Aniplex and Funimation have confirmed that the awkwardly titled Demon Slayer -Kimetsu no Yaiba- The Movie: Mugen Train will hit the United States and Canada starting next month, available both dubbed in English and subtitled. If, somehow, you’re comfortable with going to the movies that is.
Mugen Train will release only in theaters on April 23, but it will not be available digitally—through Apple TV, the Microsoft Store, Vudu, Google Play, the PlayStation Store, and Amazon Prime Video—until June 22. Set after the events of the smash-hit animated adaptation of Koyoharu Gotōge’s manga series, the film follows Tanjiro, the hero of the series, who finds himself on the path to a life as a demon slayer after monsters bloodily massacre his family. Well, except for his sister Nezuko, who transformed into a demon herself. You’ll also be introduced to Tanjiro’s friends as they meet up with one of the most powerful members of the Demon Slayer Corps to investigate a spate of disappearances on the titular train.
Aside from being the first movie of one of the most popular anime and manga going at the minute, Mugen Train has become of particular interest due to its astonishing box office performance in Japan. In October last year, it became the first film in the country to make over $100 million in just 10 days, and by the end of the year, its whopping 32.5 billion yen (roughly $313.7 million) take meant it surpassed Hayao Miyazaki’s Spirited Away as the most successful animated movie in Japanese box office history, even including the beloved Ghibli classic’s revival screenings. As of last week, the film’s made 38.6 billion yen all in all, or around $370 million.

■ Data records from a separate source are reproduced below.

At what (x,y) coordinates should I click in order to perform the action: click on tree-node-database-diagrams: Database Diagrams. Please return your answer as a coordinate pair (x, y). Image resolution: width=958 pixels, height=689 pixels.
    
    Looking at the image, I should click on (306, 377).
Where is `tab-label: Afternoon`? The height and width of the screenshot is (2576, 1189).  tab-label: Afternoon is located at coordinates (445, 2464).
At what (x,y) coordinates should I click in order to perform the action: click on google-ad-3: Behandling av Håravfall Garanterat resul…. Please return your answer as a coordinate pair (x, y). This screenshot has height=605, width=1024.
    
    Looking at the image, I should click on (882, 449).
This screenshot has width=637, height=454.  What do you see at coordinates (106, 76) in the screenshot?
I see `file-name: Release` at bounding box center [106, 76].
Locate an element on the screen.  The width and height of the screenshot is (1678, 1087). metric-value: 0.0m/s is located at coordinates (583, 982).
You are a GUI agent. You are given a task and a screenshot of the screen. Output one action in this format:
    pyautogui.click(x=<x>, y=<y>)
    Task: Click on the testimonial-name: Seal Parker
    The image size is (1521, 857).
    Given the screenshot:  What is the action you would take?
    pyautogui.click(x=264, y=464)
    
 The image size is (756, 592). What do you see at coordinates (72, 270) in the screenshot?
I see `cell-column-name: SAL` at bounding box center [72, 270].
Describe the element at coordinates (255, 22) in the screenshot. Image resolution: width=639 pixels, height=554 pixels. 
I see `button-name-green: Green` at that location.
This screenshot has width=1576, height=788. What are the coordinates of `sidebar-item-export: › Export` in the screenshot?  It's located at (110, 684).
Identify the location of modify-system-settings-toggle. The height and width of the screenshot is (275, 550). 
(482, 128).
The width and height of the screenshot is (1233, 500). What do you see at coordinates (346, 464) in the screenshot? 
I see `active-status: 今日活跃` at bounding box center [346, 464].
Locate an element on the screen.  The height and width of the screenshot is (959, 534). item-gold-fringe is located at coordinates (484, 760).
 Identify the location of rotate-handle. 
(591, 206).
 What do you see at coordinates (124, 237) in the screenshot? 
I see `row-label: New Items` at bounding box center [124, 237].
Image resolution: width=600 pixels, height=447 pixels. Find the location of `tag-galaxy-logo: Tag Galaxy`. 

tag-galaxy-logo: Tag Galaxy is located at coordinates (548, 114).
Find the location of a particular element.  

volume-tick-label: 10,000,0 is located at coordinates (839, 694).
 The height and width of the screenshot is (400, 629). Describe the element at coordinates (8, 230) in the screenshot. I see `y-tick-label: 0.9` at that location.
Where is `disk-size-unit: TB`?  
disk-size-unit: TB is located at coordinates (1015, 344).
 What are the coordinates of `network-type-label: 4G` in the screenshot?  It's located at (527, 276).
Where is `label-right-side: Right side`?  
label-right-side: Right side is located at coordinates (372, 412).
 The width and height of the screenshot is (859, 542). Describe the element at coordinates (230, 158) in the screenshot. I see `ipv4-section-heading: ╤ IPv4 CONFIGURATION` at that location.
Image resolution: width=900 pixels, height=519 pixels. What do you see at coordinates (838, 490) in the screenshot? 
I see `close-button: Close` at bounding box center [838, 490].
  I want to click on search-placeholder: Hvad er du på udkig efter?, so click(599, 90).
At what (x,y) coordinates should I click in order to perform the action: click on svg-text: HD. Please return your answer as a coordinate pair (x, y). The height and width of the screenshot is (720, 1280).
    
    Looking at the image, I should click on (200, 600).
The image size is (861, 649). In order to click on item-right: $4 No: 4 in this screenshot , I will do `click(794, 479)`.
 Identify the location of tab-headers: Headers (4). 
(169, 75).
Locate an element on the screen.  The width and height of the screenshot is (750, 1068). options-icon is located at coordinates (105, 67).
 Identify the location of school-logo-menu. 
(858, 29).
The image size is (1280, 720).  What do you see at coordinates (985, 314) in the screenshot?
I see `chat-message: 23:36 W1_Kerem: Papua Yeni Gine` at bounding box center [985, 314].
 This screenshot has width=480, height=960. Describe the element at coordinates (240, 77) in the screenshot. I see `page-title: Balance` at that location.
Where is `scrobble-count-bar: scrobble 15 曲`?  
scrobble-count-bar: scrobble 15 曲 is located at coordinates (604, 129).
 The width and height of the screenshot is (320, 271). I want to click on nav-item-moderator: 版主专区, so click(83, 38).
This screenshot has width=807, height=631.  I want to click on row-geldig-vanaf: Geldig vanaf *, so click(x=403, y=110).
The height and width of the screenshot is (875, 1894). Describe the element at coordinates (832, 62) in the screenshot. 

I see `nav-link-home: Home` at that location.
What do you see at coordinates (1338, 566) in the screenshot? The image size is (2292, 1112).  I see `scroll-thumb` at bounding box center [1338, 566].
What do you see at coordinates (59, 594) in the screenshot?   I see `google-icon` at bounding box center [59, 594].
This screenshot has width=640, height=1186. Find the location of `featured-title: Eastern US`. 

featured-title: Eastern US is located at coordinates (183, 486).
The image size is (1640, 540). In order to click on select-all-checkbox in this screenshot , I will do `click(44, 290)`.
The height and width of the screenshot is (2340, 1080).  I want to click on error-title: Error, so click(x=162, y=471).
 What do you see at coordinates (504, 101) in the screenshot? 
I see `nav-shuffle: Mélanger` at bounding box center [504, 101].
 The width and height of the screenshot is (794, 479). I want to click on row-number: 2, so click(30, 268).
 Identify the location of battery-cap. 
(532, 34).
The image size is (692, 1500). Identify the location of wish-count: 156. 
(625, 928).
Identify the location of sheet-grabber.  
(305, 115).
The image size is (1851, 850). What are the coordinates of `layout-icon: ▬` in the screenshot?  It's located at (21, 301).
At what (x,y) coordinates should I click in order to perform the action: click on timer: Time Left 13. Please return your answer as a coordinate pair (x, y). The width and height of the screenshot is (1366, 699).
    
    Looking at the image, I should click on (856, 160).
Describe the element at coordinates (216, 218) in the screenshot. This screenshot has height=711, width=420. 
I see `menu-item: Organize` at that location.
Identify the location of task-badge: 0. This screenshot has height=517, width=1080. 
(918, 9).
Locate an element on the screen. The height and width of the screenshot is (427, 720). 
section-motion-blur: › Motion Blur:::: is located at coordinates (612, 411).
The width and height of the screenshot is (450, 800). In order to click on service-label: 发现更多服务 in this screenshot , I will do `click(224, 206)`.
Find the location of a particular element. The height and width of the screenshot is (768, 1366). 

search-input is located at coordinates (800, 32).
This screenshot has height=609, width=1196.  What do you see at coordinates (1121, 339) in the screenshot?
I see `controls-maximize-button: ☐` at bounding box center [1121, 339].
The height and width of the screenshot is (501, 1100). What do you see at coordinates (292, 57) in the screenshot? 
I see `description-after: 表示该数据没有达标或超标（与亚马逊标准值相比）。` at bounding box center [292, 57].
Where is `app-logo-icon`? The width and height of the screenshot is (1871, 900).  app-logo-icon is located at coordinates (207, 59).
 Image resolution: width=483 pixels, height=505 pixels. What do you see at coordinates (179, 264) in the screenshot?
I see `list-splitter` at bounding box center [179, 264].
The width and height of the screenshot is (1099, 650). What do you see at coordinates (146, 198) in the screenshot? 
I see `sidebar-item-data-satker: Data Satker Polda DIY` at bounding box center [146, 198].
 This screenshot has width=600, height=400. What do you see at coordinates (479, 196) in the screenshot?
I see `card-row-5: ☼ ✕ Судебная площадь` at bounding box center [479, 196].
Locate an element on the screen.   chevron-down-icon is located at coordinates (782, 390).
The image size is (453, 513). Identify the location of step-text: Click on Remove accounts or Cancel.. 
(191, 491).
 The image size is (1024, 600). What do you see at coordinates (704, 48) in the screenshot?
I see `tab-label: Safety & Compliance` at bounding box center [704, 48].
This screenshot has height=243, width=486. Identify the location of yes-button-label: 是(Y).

Given ongoing covid-19 restrictions impacting the cinemagoing experience in the U.S., Mugen Train’s probably not going to make the same kind of splash in the Western market as it did in its home territory. But suffice to say, there’s going to be plenty of fans excited to see just what’s sent Japan into such a frenzy...whether they go to theaters to do so or wait to see it from the comfort of their homes.